L’annonce est forte : plus de 5.822 milliards de francs congolais, soit plus de 2 milliards de dollars américains, sont attendus de la taxe sur la valeur ajoutée (TVA) en 2026. À travers cette projection, le Gouvernement de la République démocratique du Congo confirme la place centrale de la TVA dans le financement du budget de l’État, représentant près de 28,7 % des recettes fiscales prévues.
Sur le plan macroéconomique, le signal est clair : l’État mise davantage sur la fiscalité intérieure et sur un impôt réputé stable, moins exposé aux aléas des cours internationaux des matières premières. Mais derrière cette performance annoncée se posent des questions fondamentales de soutenabilité économique, d’équité fiscale et de capacité administrative.
La TVA, pilier budgétaire mais impôt socialement sensible
Instituée en 2012 pour remplacer l’impôt sur le chiffre d’affaires, la TVA s’est imposée comme l’un des impôts les plus productifs du pays, aux côtés de l’impôt sur les bénéfices et profits (IBP) et des droits de douane. Sa force réside dans son assiette large et son mécanisme de collecte étalé sur toute la chaîne de valeur.
Cependant, la TVA demeure un impôt indirect, supporté in fine par le consommateur. Dans un pays où le pouvoir d’achat reste fragile et où une large frange de la population vit dans l’informalité, l’augmentation de son rendement pose une interrogation légitime : comment concilier performance fiscale et justice sociale ?
La réponse ne peut être uniquement comptable.
Facture normalisée : une réforme structurante, mais exigeante
Le lancement officiel de la facture normalisée en décembre 2025 constitue sans doute l’innovation la plus structurante de cette réforme. En imposant des factures sécurisées, interconnectées avec l’administration fiscale, l’État cherche à reprendre le contrôle sur la chaîne de collecte de la TVA, longtemps minée par la fraude, la sous-déclaration et l’évasion fiscale.

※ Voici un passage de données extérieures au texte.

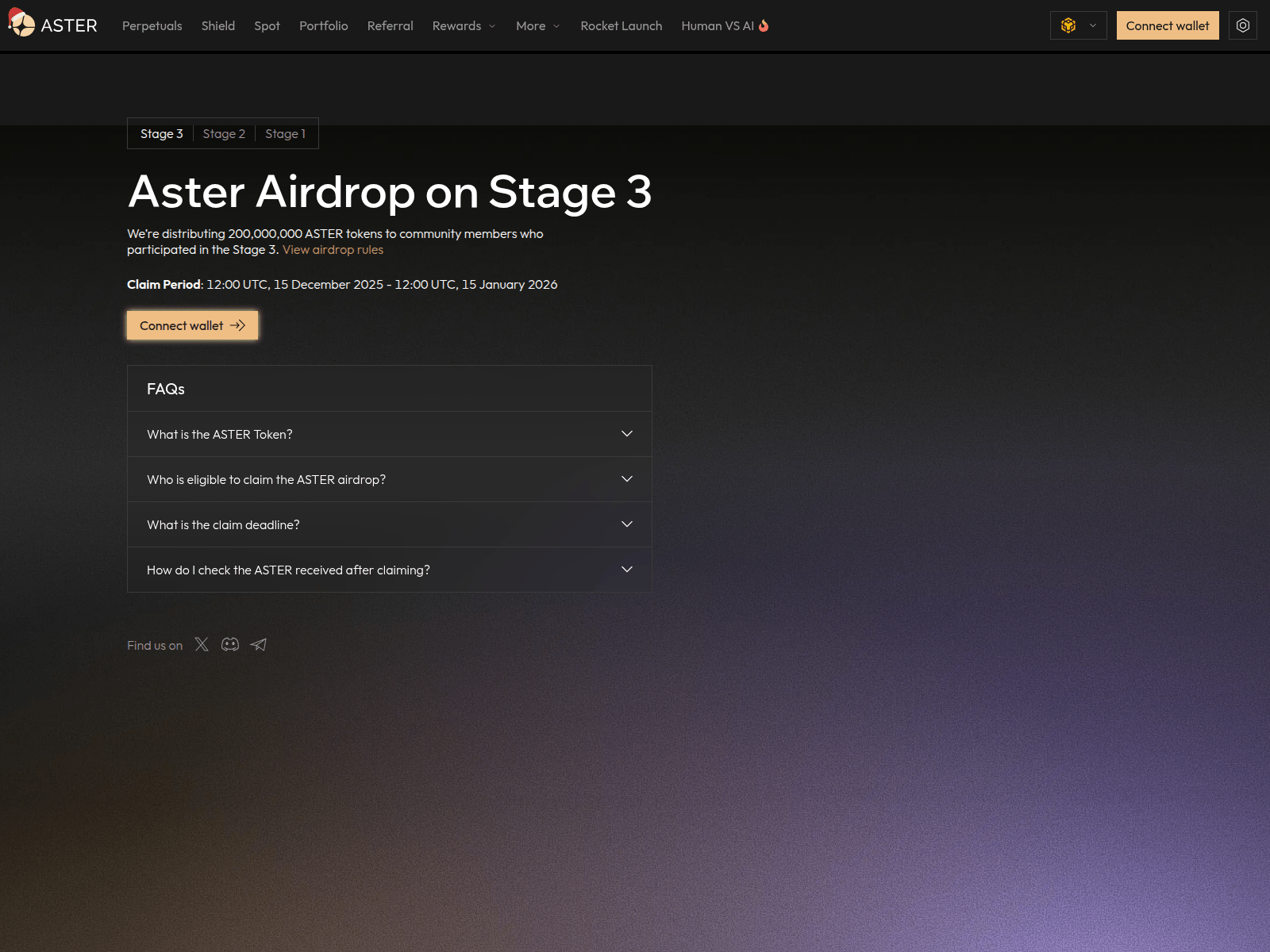
Task: Click the BNB chain network icon
Action: pyautogui.click(x=1068, y=25)
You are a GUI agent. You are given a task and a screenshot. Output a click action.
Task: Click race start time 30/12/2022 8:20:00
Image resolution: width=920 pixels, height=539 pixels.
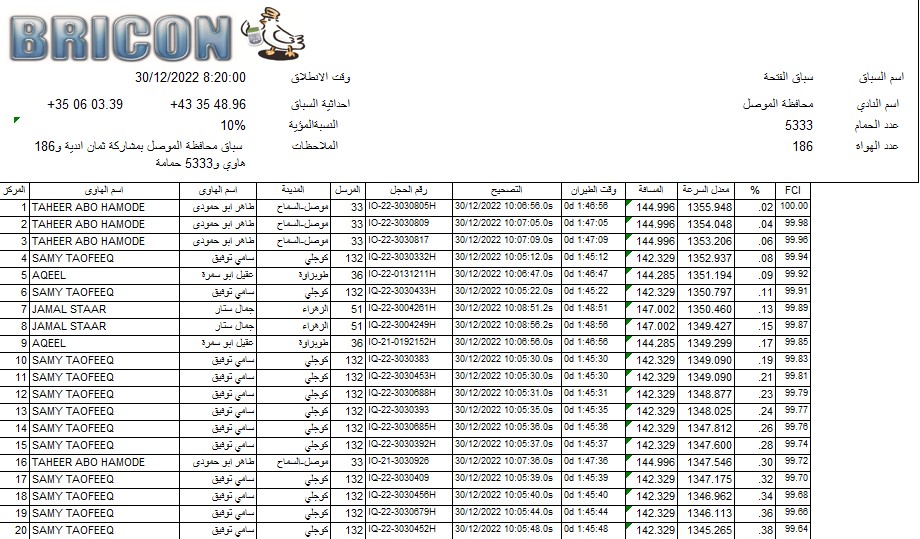click(190, 78)
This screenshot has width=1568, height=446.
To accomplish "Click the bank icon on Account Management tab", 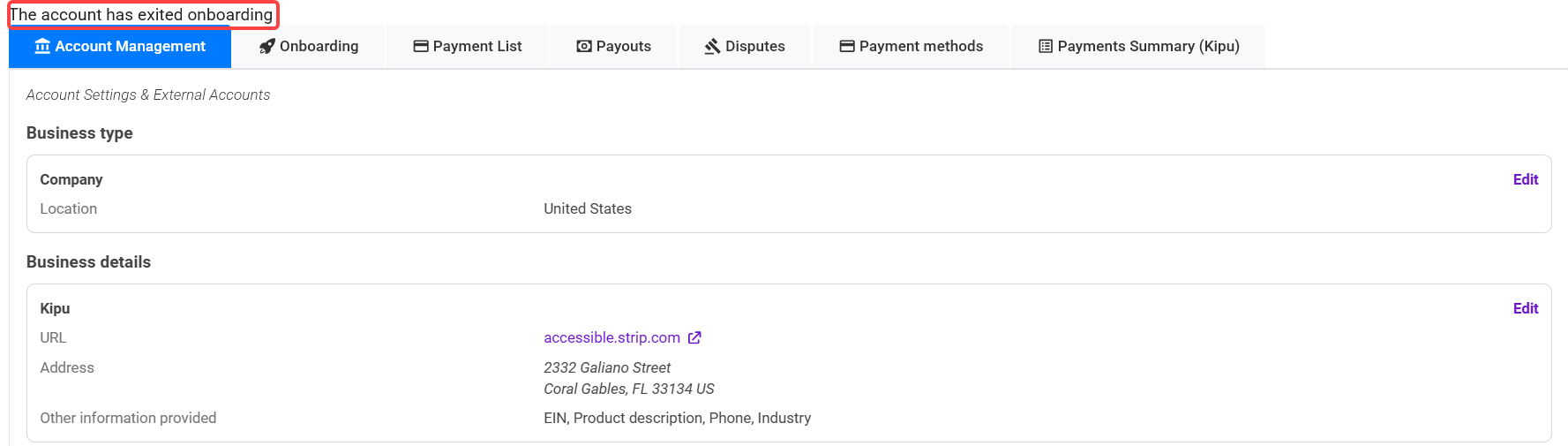I will tap(42, 47).
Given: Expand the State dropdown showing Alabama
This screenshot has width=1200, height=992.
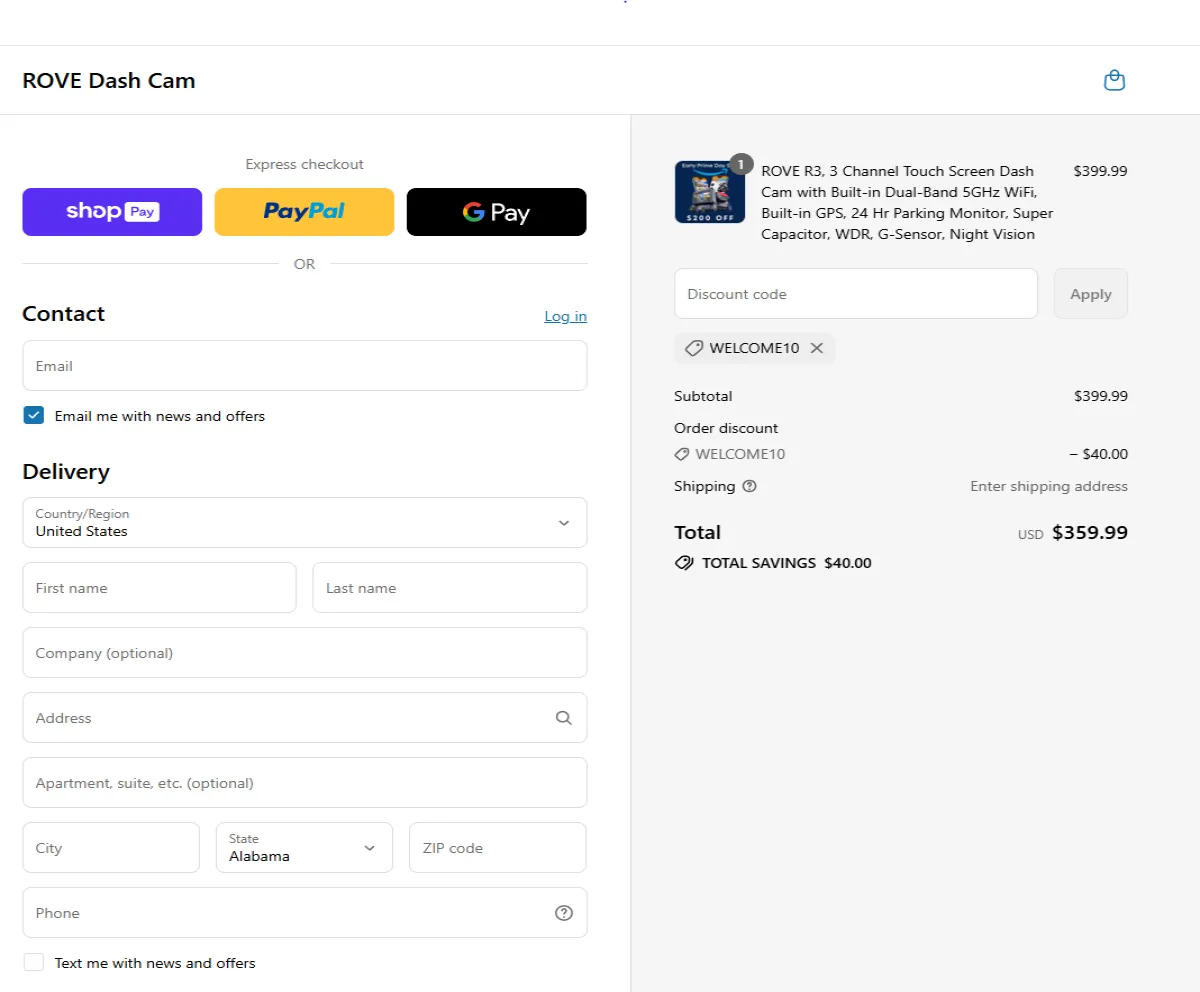Looking at the screenshot, I should (304, 848).
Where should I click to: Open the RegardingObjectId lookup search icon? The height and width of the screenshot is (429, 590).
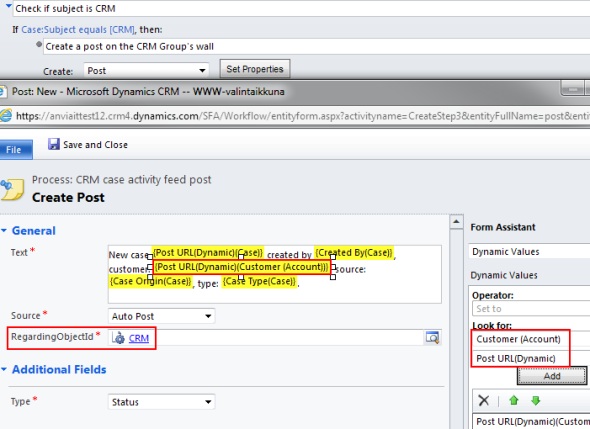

Sur le papier, les avantages sont indéniables : traçabilité en temps réel, élargissement de l’assiette fiscale, amélioration du recouvrement et meilleure prévisibilité des recettes. Dans les faits, le succès de cette réforme dépendra de plusieurs conditions : la capacité technologique des entreprises, l’accompagnement des PME, la stabilité des systèmes numériques et la transparence dans l’utilisation des données collectées.
Sans un effort pédagogique et un soutien ciblé, le risque est réel de voir cette réforme renforcer la pression sur les acteurs déjà formels, tout en laissant persister l’informalité massive.
Formalisation de l’économie : le véritable enjeu
La TVA ne peut produire pleinement ses effets que dans une économie largement formalisée. Or, en RDC, une part significative des activités économiques échappe encore au radar fiscal. Miser sur la TVA sans accélérer la formalisation revient à solliciter toujours les mêmes contribuables.
L’enjeu central n’est donc pas seulement de collecter davantage, mais de collecter mieux et plus équitablement. Cela suppose :
• un élargissement réel de la base des assujettis ;
• une rationalisation des exonérations fiscales souvent coûteuses et peu évaluées ;
• un renforcement de la confiance entre l’administration fiscale et les opérateurs économiques.
Une ambition légitime, une responsabilité accrue
Les prévisions de plus de 2 milliards USD de recettes de TVA en 2026 traduisent une ambition légitime : réduire la dépendance aux financements extérieurs et accroître l’autonomie budgétaire de l’État. Mais cette ambition s’accompagne d’une responsabilité majeure.
La TVA, parce qu’elle touche directement le consommateur, exige une gouvernance exemplaire. Les citoyens et les entreprises accepteront l’effort fiscal à condition d’en percevoir les retombées concrètes : services publics améliorés, infrastructures fonctionnelles, sécurité juridique et équité fiscale.
À défaut, la TVA risque d’apparaître non comme un outil de développement, mais comme une charge supplémentaire dans un environnement économique déjà contraint.
En 2026, la TVA sera bien plus qu’une ligne budgétaire. Elle sera un test de crédibilité fiscale, un révélateur de la capacité de l’État congolais à transformer la mobilisation des ressources internes en progrès réel pour la collectivité.